MATERIALS PROVIDED:
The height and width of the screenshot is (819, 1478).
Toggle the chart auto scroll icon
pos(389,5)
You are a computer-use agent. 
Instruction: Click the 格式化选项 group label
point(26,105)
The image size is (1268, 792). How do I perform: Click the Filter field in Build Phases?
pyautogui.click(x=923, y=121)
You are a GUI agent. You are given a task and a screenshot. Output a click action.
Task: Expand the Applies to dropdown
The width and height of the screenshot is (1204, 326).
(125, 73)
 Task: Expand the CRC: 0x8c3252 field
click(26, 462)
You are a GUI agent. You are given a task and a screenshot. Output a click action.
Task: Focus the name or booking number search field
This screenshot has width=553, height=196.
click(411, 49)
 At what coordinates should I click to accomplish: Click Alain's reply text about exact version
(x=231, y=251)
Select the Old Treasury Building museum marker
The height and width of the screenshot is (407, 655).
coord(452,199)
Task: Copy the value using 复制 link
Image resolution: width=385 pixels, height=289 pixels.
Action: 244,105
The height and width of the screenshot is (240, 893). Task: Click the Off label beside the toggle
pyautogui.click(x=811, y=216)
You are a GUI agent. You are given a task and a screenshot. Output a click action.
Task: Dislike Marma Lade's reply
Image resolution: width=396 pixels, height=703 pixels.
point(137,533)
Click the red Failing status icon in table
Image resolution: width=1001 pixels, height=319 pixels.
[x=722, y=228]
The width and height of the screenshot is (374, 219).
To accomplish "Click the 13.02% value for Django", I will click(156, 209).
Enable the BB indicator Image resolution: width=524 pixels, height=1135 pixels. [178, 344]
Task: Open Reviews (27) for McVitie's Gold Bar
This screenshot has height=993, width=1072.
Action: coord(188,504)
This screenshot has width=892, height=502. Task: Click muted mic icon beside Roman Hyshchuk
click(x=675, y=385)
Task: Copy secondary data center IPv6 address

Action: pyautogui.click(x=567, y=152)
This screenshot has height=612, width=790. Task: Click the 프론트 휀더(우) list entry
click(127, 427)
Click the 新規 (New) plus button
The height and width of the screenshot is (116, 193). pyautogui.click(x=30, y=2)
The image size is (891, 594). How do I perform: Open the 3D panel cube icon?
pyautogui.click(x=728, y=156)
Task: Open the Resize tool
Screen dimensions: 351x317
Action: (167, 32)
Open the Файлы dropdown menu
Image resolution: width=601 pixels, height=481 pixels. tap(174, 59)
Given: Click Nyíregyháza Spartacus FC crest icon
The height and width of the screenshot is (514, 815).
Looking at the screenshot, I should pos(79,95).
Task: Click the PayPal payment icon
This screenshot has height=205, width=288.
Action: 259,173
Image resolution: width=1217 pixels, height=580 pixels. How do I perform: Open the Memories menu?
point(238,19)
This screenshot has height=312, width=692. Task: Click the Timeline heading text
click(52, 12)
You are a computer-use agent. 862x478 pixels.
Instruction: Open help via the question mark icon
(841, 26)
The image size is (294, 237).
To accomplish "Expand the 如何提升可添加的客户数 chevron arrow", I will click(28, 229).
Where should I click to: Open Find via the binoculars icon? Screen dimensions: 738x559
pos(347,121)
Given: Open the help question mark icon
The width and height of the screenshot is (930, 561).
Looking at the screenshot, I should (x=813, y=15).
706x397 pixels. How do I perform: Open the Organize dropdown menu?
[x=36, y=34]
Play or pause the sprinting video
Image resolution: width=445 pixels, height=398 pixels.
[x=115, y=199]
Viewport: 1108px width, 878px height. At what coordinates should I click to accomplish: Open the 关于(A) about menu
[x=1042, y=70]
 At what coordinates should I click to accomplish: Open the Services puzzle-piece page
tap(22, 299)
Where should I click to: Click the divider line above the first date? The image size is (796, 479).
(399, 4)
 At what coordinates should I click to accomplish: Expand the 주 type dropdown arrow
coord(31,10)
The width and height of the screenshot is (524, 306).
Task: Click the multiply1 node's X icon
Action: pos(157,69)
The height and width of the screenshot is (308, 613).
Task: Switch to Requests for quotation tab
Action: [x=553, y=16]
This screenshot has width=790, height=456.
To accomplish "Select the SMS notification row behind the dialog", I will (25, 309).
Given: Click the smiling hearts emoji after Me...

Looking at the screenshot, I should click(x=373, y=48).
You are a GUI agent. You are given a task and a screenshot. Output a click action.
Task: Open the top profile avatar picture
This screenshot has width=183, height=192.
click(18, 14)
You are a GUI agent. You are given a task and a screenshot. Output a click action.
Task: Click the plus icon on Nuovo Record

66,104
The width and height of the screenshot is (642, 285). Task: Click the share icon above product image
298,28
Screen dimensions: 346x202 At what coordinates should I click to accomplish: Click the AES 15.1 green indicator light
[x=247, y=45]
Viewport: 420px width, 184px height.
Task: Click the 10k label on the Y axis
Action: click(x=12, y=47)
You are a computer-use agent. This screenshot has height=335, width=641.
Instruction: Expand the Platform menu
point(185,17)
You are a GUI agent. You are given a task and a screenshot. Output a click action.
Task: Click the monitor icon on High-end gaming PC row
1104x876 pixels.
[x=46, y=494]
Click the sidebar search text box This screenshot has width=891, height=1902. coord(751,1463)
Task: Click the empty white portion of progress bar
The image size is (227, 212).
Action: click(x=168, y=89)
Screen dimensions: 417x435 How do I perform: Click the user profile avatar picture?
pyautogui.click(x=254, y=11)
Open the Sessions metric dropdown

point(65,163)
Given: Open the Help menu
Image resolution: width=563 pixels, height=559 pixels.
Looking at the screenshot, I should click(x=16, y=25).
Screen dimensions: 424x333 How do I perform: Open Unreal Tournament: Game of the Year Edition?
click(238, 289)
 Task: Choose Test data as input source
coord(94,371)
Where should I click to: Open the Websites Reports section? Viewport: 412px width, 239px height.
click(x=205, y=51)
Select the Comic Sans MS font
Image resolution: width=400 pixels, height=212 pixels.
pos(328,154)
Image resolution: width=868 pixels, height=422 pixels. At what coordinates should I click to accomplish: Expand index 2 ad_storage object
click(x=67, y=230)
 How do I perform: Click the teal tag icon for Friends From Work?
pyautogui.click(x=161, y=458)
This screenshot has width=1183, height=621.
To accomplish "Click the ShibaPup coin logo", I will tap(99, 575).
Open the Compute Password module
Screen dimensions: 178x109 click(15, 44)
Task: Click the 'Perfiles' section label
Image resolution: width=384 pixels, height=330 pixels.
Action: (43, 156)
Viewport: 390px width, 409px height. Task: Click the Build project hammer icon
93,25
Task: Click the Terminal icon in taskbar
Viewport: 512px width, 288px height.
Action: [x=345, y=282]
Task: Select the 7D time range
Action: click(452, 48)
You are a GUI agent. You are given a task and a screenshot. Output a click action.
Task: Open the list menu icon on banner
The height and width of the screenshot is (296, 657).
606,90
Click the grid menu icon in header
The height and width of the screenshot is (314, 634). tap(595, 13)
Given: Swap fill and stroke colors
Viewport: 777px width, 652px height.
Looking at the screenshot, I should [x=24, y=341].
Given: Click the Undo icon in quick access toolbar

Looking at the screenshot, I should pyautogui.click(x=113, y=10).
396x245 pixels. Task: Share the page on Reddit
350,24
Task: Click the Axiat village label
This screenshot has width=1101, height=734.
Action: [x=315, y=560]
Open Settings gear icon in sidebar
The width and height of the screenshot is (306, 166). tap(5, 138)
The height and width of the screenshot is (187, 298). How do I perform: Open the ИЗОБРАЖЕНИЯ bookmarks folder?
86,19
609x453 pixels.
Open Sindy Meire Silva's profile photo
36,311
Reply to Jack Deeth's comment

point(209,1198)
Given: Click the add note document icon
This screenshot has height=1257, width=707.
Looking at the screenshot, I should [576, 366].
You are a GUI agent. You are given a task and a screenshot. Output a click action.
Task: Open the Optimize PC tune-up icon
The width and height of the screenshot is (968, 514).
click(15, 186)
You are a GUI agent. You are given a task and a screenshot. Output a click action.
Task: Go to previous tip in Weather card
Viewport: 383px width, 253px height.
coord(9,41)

YOUR ASSIGNMENT: Looking at the records above, return exactly the lines from the line with "This screenshot has width=892, height=502." to the line with "You are a computer-use agent. 862x478 pixels.", both ends included.

RESPONSE BELOW:
This screenshot has width=892, height=502. Task: Click muted mic icon beside Roman Hyshchuk
click(x=675, y=385)
Task: Copy secondary data center IPv6 address

Action: pyautogui.click(x=567, y=152)
This screenshot has height=612, width=790. Task: Click the 프론트 휀더(우) list entry
click(127, 427)
Click the 新規 (New) plus button
The height and width of the screenshot is (116, 193). pyautogui.click(x=30, y=2)
The image size is (891, 594). How do I perform: Open the 3D panel cube icon?
pyautogui.click(x=728, y=156)
Task: Open the Resize tool
Screen dimensions: 351x317
Action: (167, 32)
Open the Файлы dropdown menu
Image resolution: width=601 pixels, height=481 pixels. tap(174, 59)
Given: Click Nyíregyháza Spartacus FC crest icon
The height and width of the screenshot is (514, 815).
Looking at the screenshot, I should pos(79,95).
Task: Click the PayPal payment icon
This screenshot has height=205, width=288.
Action: 259,173
Image resolution: width=1217 pixels, height=580 pixels. How do I perform: Open the Memories menu?
point(238,19)
This screenshot has height=312, width=692. Task: Click the Timeline heading text
click(52, 12)
You are a computer-use agent. 862x478 pixels.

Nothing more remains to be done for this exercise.